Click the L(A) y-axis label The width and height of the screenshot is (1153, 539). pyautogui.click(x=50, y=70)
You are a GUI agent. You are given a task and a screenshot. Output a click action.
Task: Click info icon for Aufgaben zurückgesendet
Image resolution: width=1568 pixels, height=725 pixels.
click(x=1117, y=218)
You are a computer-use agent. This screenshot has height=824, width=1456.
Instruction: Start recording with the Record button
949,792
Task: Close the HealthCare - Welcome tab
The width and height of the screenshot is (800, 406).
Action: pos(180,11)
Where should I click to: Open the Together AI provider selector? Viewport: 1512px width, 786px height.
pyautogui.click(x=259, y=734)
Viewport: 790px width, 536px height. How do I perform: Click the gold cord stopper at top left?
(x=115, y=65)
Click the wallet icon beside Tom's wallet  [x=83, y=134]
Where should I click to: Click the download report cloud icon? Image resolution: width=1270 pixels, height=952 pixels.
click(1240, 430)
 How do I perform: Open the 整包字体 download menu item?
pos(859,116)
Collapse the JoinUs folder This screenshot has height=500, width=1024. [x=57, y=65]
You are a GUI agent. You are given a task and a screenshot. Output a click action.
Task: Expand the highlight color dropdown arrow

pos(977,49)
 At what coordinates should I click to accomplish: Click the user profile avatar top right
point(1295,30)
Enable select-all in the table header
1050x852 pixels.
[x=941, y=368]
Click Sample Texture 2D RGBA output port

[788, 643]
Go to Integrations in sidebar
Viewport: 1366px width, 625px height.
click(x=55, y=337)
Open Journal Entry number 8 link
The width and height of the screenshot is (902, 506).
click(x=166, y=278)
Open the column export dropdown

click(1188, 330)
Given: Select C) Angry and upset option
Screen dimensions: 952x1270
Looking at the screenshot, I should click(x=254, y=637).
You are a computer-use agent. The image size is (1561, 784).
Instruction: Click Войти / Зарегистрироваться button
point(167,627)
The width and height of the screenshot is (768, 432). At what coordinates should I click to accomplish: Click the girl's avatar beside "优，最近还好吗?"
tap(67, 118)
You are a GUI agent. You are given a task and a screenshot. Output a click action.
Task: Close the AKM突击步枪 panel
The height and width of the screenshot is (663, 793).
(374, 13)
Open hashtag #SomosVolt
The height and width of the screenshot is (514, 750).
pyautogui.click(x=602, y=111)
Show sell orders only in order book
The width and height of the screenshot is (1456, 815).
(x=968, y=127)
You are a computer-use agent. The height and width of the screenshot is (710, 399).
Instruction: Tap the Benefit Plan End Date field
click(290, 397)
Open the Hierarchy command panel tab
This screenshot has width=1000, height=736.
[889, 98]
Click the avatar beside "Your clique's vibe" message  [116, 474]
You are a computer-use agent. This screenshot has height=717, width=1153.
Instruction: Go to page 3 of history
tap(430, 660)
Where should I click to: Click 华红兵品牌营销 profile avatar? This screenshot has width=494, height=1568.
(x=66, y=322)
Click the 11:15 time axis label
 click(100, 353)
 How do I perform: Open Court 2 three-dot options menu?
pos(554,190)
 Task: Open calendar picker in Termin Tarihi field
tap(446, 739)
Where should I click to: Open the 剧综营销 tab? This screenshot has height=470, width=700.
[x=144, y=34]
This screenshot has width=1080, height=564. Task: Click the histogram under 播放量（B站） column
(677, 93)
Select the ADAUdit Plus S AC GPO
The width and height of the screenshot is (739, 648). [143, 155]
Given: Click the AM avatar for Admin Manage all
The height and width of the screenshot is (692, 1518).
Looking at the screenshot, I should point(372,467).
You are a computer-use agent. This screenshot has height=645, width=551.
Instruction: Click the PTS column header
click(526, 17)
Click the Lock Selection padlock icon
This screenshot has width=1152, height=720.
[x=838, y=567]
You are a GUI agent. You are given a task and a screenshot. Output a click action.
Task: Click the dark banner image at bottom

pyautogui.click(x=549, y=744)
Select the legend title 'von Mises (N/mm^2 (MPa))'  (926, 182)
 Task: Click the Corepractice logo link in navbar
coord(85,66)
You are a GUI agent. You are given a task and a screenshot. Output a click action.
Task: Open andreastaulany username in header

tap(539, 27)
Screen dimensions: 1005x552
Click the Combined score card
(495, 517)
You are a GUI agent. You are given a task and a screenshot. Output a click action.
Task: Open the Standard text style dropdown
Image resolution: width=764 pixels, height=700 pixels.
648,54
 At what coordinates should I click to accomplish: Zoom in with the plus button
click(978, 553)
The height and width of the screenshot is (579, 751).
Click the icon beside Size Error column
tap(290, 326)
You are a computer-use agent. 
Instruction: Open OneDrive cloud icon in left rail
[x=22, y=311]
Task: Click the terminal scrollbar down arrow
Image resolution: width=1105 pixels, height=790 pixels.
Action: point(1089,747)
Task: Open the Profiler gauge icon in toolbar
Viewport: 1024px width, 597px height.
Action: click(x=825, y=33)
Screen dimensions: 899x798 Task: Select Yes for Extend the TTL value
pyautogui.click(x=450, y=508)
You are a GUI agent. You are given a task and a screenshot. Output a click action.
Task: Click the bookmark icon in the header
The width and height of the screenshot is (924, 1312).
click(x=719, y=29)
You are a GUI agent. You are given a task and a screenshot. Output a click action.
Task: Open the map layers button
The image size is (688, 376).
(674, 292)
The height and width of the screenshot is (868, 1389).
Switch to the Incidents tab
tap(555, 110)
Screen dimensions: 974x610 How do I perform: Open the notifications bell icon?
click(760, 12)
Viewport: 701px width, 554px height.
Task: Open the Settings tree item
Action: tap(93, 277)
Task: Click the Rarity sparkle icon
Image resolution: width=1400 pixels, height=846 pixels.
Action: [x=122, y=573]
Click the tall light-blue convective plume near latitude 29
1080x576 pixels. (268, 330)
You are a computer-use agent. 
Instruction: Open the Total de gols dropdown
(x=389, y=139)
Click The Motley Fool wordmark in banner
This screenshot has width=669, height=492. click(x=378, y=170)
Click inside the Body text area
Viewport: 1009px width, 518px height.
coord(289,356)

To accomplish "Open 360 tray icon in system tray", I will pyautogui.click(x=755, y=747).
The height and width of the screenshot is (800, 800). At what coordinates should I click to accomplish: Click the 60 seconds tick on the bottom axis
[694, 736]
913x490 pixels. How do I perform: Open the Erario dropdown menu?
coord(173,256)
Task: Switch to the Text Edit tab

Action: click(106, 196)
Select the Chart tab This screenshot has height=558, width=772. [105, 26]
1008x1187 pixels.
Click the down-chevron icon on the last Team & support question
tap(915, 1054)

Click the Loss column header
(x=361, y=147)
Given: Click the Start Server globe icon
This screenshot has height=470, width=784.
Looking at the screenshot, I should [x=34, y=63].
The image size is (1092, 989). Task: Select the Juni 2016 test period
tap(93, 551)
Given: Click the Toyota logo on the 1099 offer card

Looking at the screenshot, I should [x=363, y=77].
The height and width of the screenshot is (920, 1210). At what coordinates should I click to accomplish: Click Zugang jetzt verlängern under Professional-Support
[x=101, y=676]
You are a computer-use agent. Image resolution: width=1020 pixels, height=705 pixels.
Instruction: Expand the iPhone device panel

..............................

- [What you will do]:
Wherever the string "panel" turns up in the material, copy the whole line.

- [Result for this task]:
Task: Close the AKM突击步枪 panel
Open the Hierarchy command panel tab
Instruction: Expand the iPhone device panel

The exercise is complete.